Еще немного — и всё кончится, протеиновой машинке потребуются доли секунды, чтобы переключиться, тогда всё это колдовство вокруг меня исчезнет вместе с тобой, растает, как прошлогодний снег. И останется лишь жесткая койка в Брэдфорде, лишь ускользающая надежда на спасительный островок разума… Лишь привкус чего-то ушедшего, так похожего на подлинное, но что вообще не может быть подлинным. Того, что только и имеет право не быть ложью, но лишь ложью и может быть.
И как от этого убежать?
— Я, доктор Габриэль Скиннер, 49 лет, психиатр, холост, атеист.
— Вам знаком Ральф Хеллер?
— Разумеется, я его отлично знаю. Прошло, должно быть, уже три года с тех пор, как он впервые постучался в дверь моего кабинета. Робко поздоровался, все время мял в руках кепи, тревожно озирался, разглядывая обстановку. В первый же визит он рассказал мне о своих «провалах» — так он их называл.
— Меня интересуют подробности его тогдашнего состояния.
— Насколько я помню, он учился в какой-то театральной школе. Со мной поделился своей тревогой: ему стало трудно заучивать роли. Потом он признался насчет «провалов». О своих видениях он рассказывал, как о пережитом: детально, даже довольно-таки литературно, а вот элементарных бытовых реалий, встречающихся в повседневной жизни, вспомнить не мог.
При втором визите он, к примеру, снова перезнакомился с моим персоналом, словно никогда прежде этих людей не встречал, и рассказ свой повел тоже с самого начала. Я заметил, что ему трудно ориентироваться в обстановке, что он неуравновешен, неадекватно реагирует на самые простые ситуации. Такие люди абсолютно беспомощны, когда нужно связать в цепь ряд фактов.
Тогда-то я и поставил свой первый диагноз: амнезический синдром.
Нет-нет, не спешите записывать — как врач я тогда ошибся. Все было бы куда проще, если бы речь действительно шла о синдроме Корсакова. Однако дальнейшие наблюдения показали, что я имею дело со случаем совершенно невероятным.
— Наблюдения или эксперименты?
— И то, и другое. Наша наука постепенно превращается в экспериментальную.
— Вам наверняка известно, доктор, что кое-какие психиатрические эксперименты поставлены под запрет.
— Да, некоторые. Те, что могут привести к необратимым последствиям в здоровье пациента. Но таких опытов я не ставил.
— Записываю: отрицает, будто проводил опасные эксперименты. А теперь послушайте меня, доктор Скиннер: я располагаю фотокопиями ваших записей.

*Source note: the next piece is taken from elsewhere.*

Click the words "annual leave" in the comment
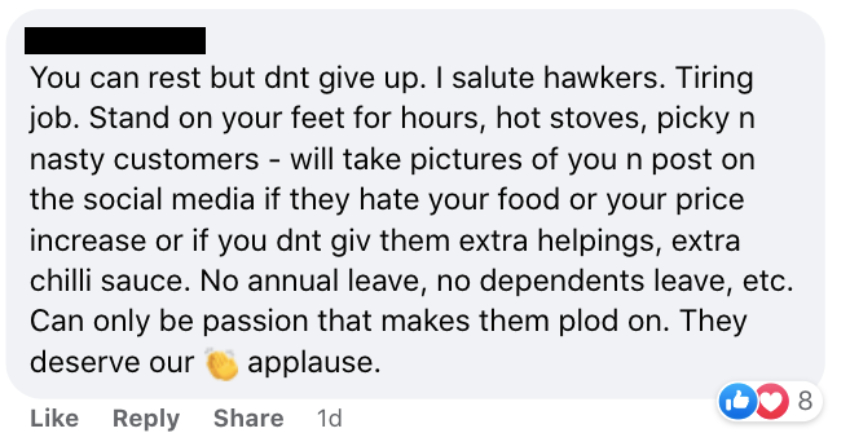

Надеюсь, вы не станете задавать наивный вопрос, откуда они у меня.
— Упаси бог от такой еретической мысли, вы же представитель полиции. Очевидно, мы говорим о вещах различных. Скрывать я ничего не намерен. Я действительно самым тщательным образом, с соблюдением необходимых предосторожностей исследовал Хеллера и установил, что у него поражены некоторые важные центры мозга.